WHAT THE TASK REQUIRES: Would you copy, word for word, each line from the one with "Task: Click the admin avatar picture" to the end of the listing below, skipping all pictures?

DATA FOR ANALYSIS:
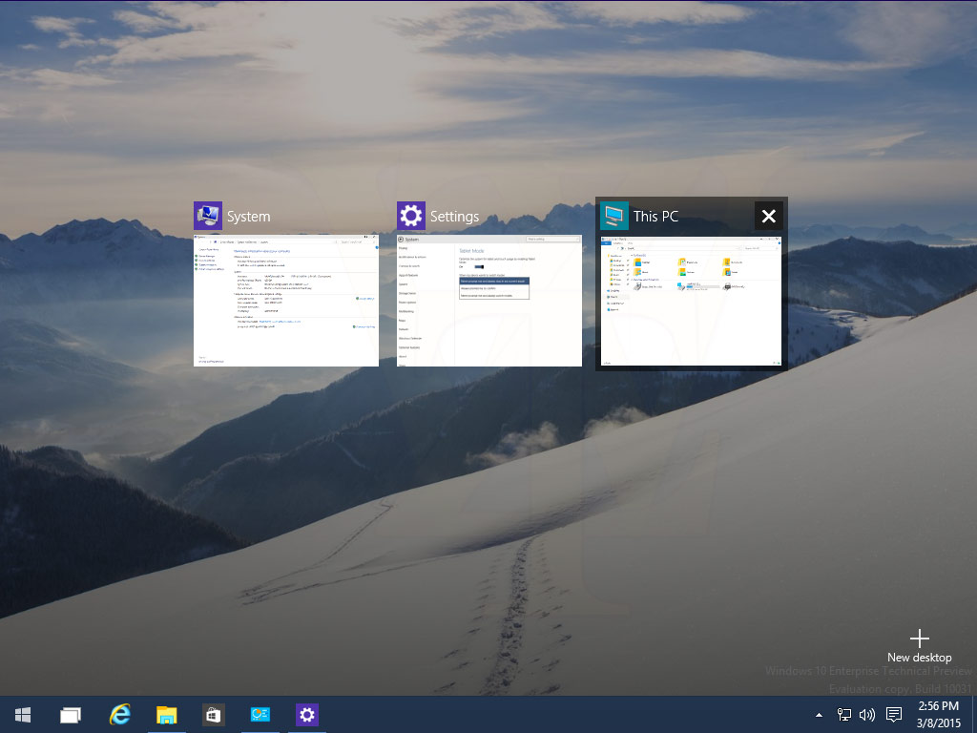
Task: Open the Store app in taskbar
Action: click(213, 715)

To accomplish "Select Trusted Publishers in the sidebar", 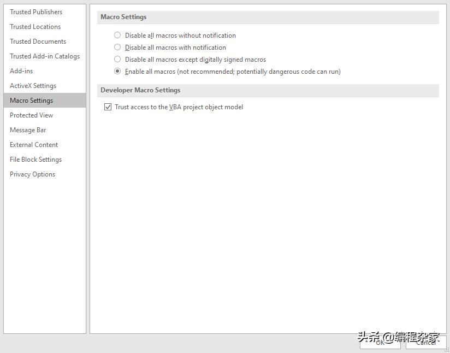I will click(x=36, y=11).
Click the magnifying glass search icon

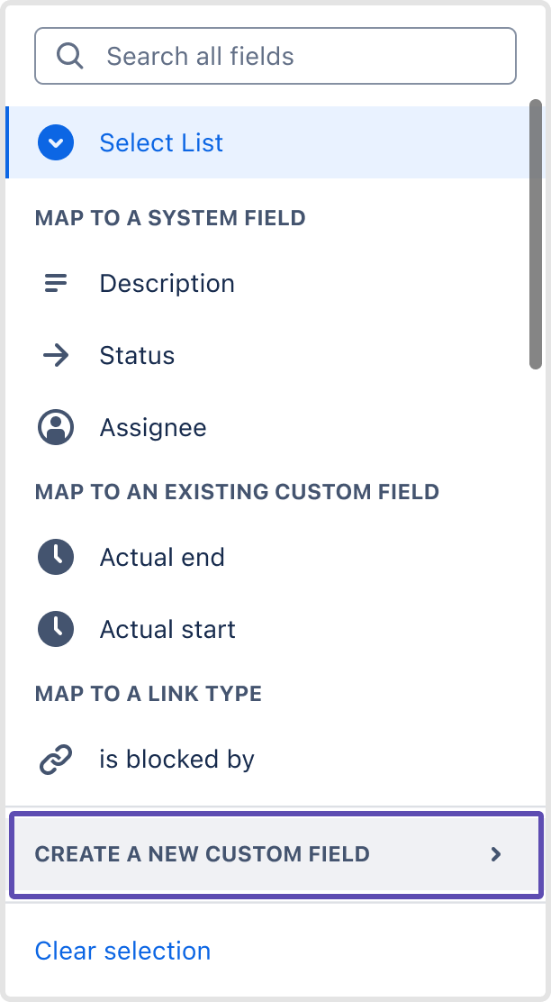tap(69, 56)
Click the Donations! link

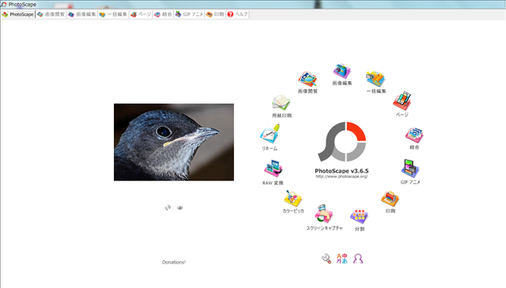coord(174,262)
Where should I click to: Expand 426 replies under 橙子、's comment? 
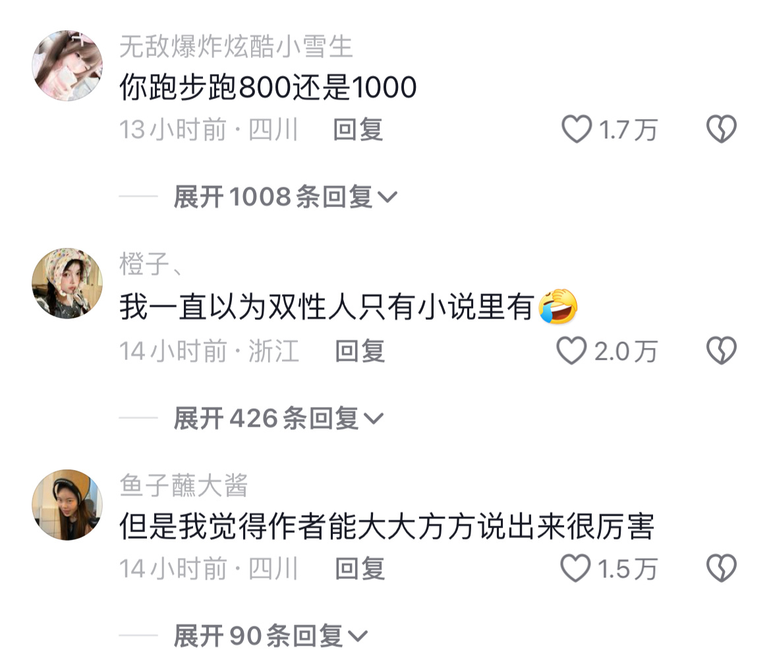tap(278, 419)
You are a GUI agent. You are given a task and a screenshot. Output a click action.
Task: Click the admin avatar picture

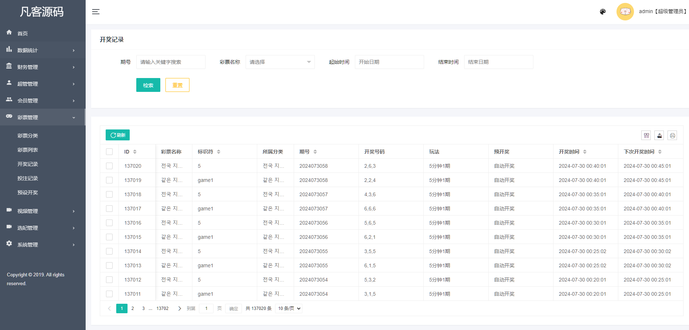click(x=625, y=12)
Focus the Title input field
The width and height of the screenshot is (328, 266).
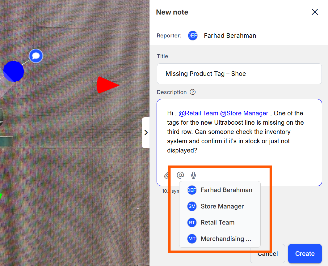(x=239, y=74)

FINISHED EXERCISE:
Task: Click the admin avatar picture

click(x=625, y=12)
Focus the Title input field
The width and height of the screenshot is (328, 266).
(x=239, y=74)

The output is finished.